On June 12, 1998, Acevedo was assigned to the Arecibo area, located to the east of Aguadilla. Moca is approximately one hour from Arecibo by car. On that same *295 day, Acevedo submitted his resignation, which the Police Department accepted. On December 18, 1998, the State Insurance Fund issued a medical certificate indicating that Acevedo should avoid “long trips” due to his back condition. On March 15, 1999, the State Insurance Fund issued a medical discharge from treatment with disability. Acevedo is currently working as an auditor with the accounting firm Vila del Corral and Co. in Río Pie-dras, Puerto Rico. Río Piedras is part of San Juan, Puerto Rico, and is approximately two hours from Moca by car.

III. DISCUSSION

A. Summary Judgment Standard

Under Rule 56(c) of the Federal Rules of Civil Procedure, Summary judgment is appropriate where, after drawing all reasonable inferences in favor of the non-moving party, there is no genuine issue of material fact for trial. See Anderson v. Liberty Lobby, Inc., 477 U.S. 242, 249, 106 S.Ct. 2505, 91 L.Ed.2d 202 (1986).
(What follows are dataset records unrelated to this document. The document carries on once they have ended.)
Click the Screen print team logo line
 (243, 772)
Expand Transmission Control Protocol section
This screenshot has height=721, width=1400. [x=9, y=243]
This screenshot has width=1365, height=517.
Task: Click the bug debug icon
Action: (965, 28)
A fact is material if, based on the substantive law at issue, it might affect the outcome of the case. Id. at 248, 106 S.Ct. 2505; Mack v. Great Atl. and Pac. Tea Co., Inc., 871 F.2d 179, 181 (1st Cir.1989). A material issue is “genuine” if there is sufficient evidence to permit a reasonable trier of fact to resolve the issue in the non-moving party’s favor. See Anderson, 477 U.S. at 248, 106 S.Ct. 2505.; Boston Athletic Ass’n v. Sullivan, 867 F.2d 22, 24 (1st Cir.1989). The party opposing summary judgment may not rest upon mere allegations or denials of the pleadings, but must affirmatively show, through the filing of supporting affidavits or otherwise, that there is a genuine issue for trial. See Goldman v. First National Bank of Boston, 985 F.2d 1113, 1116 (1st Cir.1992); First Nat. Bank of Ariz. v. Cities Serv. Co., 391 U.S. 253, 288-89, 88 S.Ct. 1575, 20 L.Ed.2d 569 (1968).

B. Americans with Disabilities Act

The Americans with Disabilities Act (“ADA”) prohibits employment discrimination against qualified individuals with disabilities who can perform the essential functions of a job with or without reasonable accommodation. See 42 U.S.C. § 12112(a). The mandate of the ADA extends to job application procedures, the hiring, advancement, or discharge of employees, employee compensation, job training, and other terms, conditions, and privileges of employment. See id.